■ **Short task**: Can you rewrite all of the entries below, changing every "GUI agent" to "interface agent" and leaving everything else unchanged?
--- start Data records ---
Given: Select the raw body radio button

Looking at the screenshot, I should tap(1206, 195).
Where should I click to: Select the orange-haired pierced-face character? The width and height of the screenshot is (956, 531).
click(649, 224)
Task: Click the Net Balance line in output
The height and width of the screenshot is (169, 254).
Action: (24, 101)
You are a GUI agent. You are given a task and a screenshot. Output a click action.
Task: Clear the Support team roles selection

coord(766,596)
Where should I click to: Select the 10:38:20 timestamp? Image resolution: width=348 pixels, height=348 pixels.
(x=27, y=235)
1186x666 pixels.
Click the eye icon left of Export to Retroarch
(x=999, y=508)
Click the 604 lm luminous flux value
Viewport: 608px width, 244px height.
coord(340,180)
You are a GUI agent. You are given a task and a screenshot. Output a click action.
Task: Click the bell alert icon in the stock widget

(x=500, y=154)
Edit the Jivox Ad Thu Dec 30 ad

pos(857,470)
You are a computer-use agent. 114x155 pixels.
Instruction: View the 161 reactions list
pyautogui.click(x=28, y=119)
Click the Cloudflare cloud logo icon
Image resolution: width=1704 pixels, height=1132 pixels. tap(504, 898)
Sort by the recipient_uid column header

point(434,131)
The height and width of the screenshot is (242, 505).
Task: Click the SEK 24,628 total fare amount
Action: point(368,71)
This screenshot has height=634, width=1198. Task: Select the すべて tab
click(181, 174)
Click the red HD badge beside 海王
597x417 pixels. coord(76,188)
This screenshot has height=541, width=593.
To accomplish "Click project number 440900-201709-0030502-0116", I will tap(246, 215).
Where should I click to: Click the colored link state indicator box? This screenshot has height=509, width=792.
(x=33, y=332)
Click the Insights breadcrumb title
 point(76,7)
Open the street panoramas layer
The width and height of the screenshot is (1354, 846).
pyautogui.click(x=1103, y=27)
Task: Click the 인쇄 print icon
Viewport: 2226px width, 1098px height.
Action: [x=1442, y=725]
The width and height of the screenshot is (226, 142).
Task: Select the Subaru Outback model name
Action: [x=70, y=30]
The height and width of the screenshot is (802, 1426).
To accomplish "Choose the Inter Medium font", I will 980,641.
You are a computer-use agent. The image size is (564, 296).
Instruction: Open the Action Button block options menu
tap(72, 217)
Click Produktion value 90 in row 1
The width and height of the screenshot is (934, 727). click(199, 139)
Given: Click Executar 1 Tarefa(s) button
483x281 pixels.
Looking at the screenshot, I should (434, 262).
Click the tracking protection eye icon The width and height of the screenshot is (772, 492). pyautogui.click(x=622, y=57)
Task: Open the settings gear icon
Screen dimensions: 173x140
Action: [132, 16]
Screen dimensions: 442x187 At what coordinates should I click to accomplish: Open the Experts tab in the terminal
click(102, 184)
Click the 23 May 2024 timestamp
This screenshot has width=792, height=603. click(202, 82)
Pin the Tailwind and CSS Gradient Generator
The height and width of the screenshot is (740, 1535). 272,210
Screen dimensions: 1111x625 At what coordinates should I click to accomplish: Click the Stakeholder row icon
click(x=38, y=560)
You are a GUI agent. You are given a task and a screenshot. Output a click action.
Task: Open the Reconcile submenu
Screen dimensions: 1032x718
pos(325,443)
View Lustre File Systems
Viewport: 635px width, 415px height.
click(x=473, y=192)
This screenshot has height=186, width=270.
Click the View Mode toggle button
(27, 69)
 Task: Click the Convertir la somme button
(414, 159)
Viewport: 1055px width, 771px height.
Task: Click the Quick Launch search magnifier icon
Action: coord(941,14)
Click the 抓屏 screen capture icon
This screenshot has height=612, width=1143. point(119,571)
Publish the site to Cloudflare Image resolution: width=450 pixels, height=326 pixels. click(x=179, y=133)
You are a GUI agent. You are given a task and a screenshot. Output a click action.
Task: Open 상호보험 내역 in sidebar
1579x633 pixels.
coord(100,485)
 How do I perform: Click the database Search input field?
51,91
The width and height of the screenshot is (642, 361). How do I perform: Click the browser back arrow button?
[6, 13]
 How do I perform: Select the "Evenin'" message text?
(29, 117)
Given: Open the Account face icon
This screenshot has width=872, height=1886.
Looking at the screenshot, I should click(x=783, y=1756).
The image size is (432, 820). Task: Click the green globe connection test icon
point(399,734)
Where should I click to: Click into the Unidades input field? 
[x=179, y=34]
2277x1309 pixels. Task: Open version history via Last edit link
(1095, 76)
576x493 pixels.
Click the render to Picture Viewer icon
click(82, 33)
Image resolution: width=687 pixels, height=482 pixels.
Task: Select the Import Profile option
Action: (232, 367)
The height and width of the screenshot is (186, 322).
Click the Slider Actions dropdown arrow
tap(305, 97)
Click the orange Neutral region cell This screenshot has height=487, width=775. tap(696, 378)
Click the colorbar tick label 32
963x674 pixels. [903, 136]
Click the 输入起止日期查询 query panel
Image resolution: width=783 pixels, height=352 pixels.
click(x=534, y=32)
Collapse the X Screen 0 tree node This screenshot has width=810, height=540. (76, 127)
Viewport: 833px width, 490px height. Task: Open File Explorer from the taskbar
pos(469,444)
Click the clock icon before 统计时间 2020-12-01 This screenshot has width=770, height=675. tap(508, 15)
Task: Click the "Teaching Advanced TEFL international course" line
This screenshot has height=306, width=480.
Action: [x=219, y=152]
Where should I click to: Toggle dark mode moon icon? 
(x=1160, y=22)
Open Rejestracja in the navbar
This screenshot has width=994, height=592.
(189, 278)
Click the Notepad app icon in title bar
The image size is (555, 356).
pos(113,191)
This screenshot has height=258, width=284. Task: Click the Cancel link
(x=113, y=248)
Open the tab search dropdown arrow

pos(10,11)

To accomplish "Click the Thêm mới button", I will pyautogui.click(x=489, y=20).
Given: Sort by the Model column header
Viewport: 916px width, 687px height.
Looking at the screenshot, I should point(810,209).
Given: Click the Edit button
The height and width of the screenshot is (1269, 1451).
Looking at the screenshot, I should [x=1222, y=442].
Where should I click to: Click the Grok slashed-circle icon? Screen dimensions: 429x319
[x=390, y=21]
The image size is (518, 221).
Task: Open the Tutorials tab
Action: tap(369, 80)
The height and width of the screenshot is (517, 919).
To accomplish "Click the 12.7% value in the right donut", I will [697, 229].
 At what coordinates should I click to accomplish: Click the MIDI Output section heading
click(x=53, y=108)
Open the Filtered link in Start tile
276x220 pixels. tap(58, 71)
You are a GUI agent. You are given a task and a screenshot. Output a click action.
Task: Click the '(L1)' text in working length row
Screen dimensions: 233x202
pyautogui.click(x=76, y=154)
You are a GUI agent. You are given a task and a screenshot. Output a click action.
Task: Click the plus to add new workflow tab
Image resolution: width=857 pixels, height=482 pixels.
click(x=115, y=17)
--- end Data records ---
■ **Exercise response**:
Given: Select the raw body radio button

Looking at the screenshot, I should tap(1206, 195).
Where should I click to: Select the orange-haired pierced-face character? The width and height of the screenshot is (956, 531).
click(649, 224)
Task: Click the Net Balance line in output
The height and width of the screenshot is (169, 254).
Action: (24, 101)
You are a interface agent. You are given a task and a screenshot. Output a click action.
Task: Clear the Support team roles selection

coord(766,596)
Where should I click to: Select the 10:38:20 timestamp? Image resolution: width=348 pixels, height=348 pixels.
(x=27, y=235)
1186x666 pixels.
Click the eye icon left of Export to Retroarch
(x=999, y=508)
Click the 604 lm luminous flux value
Viewport: 608px width, 244px height.
coord(340,180)
You are a interface agent. You are given a task and a screenshot. Output a click action.
Task: Click the bell alert icon in the stock widget

(x=500, y=154)
Edit the Jivox Ad Thu Dec 30 ad

pos(857,470)
You are a computer-use agent. 114x155 pixels.
Instruction: View the 161 reactions list
pyautogui.click(x=28, y=119)
Click the Cloudflare cloud logo icon
Image resolution: width=1704 pixels, height=1132 pixels. tap(504, 898)
Sort by the recipient_uid column header

point(434,131)
The height and width of the screenshot is (242, 505).
Task: Click the SEK 24,628 total fare amount
Action: point(368,71)
This screenshot has height=634, width=1198. Task: Select the すべて tab
click(181, 174)
Click the red HD badge beside 海王
597x417 pixels. coord(76,188)
This screenshot has height=541, width=593.
To accomplish "Click project number 440900-201709-0030502-0116", I will tap(246, 215).
Where should I click to: Click the colored link state indicator box? This screenshot has height=509, width=792.
(x=33, y=332)
Click the Insights breadcrumb title
 point(76,7)
Open the street panoramas layer
The width and height of the screenshot is (1354, 846).
pyautogui.click(x=1103, y=27)
Task: Click the 인쇄 print icon
Viewport: 2226px width, 1098px height.
Action: [x=1442, y=725]
The width and height of the screenshot is (226, 142).
Task: Select the Subaru Outback model name
Action: [x=70, y=30]
The height and width of the screenshot is (802, 1426).
To accomplish "Choose the Inter Medium font", I will 980,641.
You are a computer-use agent. The image size is (564, 296).
Instruction: Open the Action Button block options menu
tap(72, 217)
Click Produktion value 90 in row 1
The width and height of the screenshot is (934, 727). click(199, 139)
Given: Click Executar 1 Tarefa(s) button
483x281 pixels.
Looking at the screenshot, I should (434, 262).
Click the tracking protection eye icon The width and height of the screenshot is (772, 492). pyautogui.click(x=622, y=57)
Task: Open the settings gear icon
Screen dimensions: 173x140
Action: [132, 16]
Screen dimensions: 442x187 At what coordinates should I click to accomplish: Open the Experts tab in the terminal
click(102, 184)
Click the 23 May 2024 timestamp
This screenshot has width=792, height=603. click(202, 82)
Pin the Tailwind and CSS Gradient Generator
The height and width of the screenshot is (740, 1535). 272,210
Screen dimensions: 1111x625 At what coordinates should I click to accomplish: Click the Stakeholder row icon
click(x=38, y=560)
You are a interface agent. You are given a task and a screenshot. Output a click action.
Task: Open the Reconcile submenu
Screen dimensions: 1032x718
pos(325,443)
View Lustre File Systems
Viewport: 635px width, 415px height.
click(x=473, y=192)
This screenshot has height=186, width=270.
Click the View Mode toggle button
(27, 69)
 Task: Click the Convertir la somme button
(414, 159)
Viewport: 1055px width, 771px height.
Task: Click the Quick Launch search magnifier icon
Action: coord(941,14)
Click the 抓屏 screen capture icon
This screenshot has height=612, width=1143. point(119,571)
Publish the site to Cloudflare Image resolution: width=450 pixels, height=326 pixels. click(x=179, y=133)
You are a interface agent. You are given a task and a screenshot. Output a click action.
Task: Open 상호보험 내역 in sidebar
1579x633 pixels.
coord(100,485)
 How do I perform: Click the database Search input field?
51,91
The width and height of the screenshot is (642, 361). How do I perform: Click the browser back arrow button?
[6, 13]
 How do I perform: Select the "Evenin'" message text?
(29, 117)
Given: Open the Account face icon
This screenshot has width=872, height=1886.
Looking at the screenshot, I should click(x=783, y=1756).
The image size is (432, 820). Task: Click the green globe connection test icon
point(399,734)
Where should I click to: Click into the Unidades input field? 
[x=179, y=34]
2277x1309 pixels. Task: Open version history via Last edit link
(1095, 76)
576x493 pixels.
Click the render to Picture Viewer icon
click(82, 33)
Image resolution: width=687 pixels, height=482 pixels.
Task: Select the Import Profile option
Action: (232, 367)
The height and width of the screenshot is (186, 322).
Click the Slider Actions dropdown arrow
tap(305, 97)
Click the orange Neutral region cell This screenshot has height=487, width=775. tap(696, 378)
Click the colorbar tick label 32
963x674 pixels. [903, 136]
Click the 输入起止日期查询 query panel
Image resolution: width=783 pixels, height=352 pixels.
click(x=534, y=32)
Collapse the X Screen 0 tree node This screenshot has width=810, height=540. (76, 127)
Viewport: 833px width, 490px height. Task: Open File Explorer from the taskbar
pos(469,444)
Click the clock icon before 统计时间 2020-12-01 This screenshot has width=770, height=675. tap(508, 15)
Task: Click the "Teaching Advanced TEFL international course" line
This screenshot has height=306, width=480.
Action: [x=219, y=152]
Where should I click to: Toggle dark mode moon icon? 
(x=1160, y=22)
Open Rejestracja in the navbar
This screenshot has width=994, height=592.
(189, 278)
Click the Notepad app icon in title bar
The image size is (555, 356).
pos(113,191)
This screenshot has height=258, width=284. Task: Click the Cancel link
(x=113, y=248)
Open the tab search dropdown arrow

pos(10,11)

To accomplish "Click the Thêm mới button", I will pyautogui.click(x=489, y=20).
Given: Sort by the Model column header
Viewport: 916px width, 687px height.
Looking at the screenshot, I should point(810,209).
Given: Click the Edit button
The height and width of the screenshot is (1269, 1451).
Looking at the screenshot, I should [x=1222, y=442].
Where should I click to: Click the Grok slashed-circle icon? Screen dimensions: 429x319
[x=390, y=21]
The image size is (518, 221).
Task: Open the Tutorials tab
Action: tap(369, 80)
The height and width of the screenshot is (517, 919).
To accomplish "Click the 12.7% value in the right donut", I will [697, 229].
 At what coordinates should I click to accomplish: Click the MIDI Output section heading
click(x=53, y=108)
Open the Filtered link in Start tile
276x220 pixels. tap(58, 71)
You are a interface agent. You are given a task and a screenshot. Output a click action.
Task: Click the '(L1)' text in working length row
Screen dimensions: 233x202
pyautogui.click(x=76, y=154)
You are a interface agent. You are given a task and a screenshot. Output a click action.
Task: Click the plus to add new workflow tab
Image resolution: width=857 pixels, height=482 pixels.
click(x=115, y=17)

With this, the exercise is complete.